[[ Extracted material open ]]
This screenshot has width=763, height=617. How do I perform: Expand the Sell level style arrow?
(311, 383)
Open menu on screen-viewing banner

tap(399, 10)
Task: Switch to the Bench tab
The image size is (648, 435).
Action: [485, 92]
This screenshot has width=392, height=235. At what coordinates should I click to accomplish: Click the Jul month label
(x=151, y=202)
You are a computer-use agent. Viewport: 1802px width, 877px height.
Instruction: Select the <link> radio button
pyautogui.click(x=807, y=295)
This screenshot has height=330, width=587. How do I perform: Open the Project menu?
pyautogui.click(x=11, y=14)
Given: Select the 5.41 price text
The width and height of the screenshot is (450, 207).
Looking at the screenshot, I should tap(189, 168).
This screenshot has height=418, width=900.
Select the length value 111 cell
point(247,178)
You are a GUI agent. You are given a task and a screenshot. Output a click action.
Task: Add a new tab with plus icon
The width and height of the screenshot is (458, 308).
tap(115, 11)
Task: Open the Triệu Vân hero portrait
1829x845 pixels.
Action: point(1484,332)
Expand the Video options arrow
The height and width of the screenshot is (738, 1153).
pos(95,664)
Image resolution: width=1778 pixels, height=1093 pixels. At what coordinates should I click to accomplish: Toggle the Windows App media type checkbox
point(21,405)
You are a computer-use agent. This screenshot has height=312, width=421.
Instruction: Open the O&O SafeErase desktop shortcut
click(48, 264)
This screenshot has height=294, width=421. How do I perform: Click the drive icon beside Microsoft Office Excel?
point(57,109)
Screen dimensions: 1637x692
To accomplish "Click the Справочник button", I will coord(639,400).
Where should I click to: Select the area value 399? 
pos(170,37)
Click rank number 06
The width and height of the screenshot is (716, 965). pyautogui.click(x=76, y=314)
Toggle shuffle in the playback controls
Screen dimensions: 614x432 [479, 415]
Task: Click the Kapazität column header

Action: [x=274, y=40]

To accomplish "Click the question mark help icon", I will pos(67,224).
[[ Extracted material closed ]]
Problem requirements:
Go through the records above and copy each line where "agent" is found.

Answer section:
You are a computer-use agent. Viewport: 1802px width, 877px height.
You are a GUI agent. You are given a task and a screenshot. Output a click action.
You are a computer-use agent. This screenshot has height=312, width=421.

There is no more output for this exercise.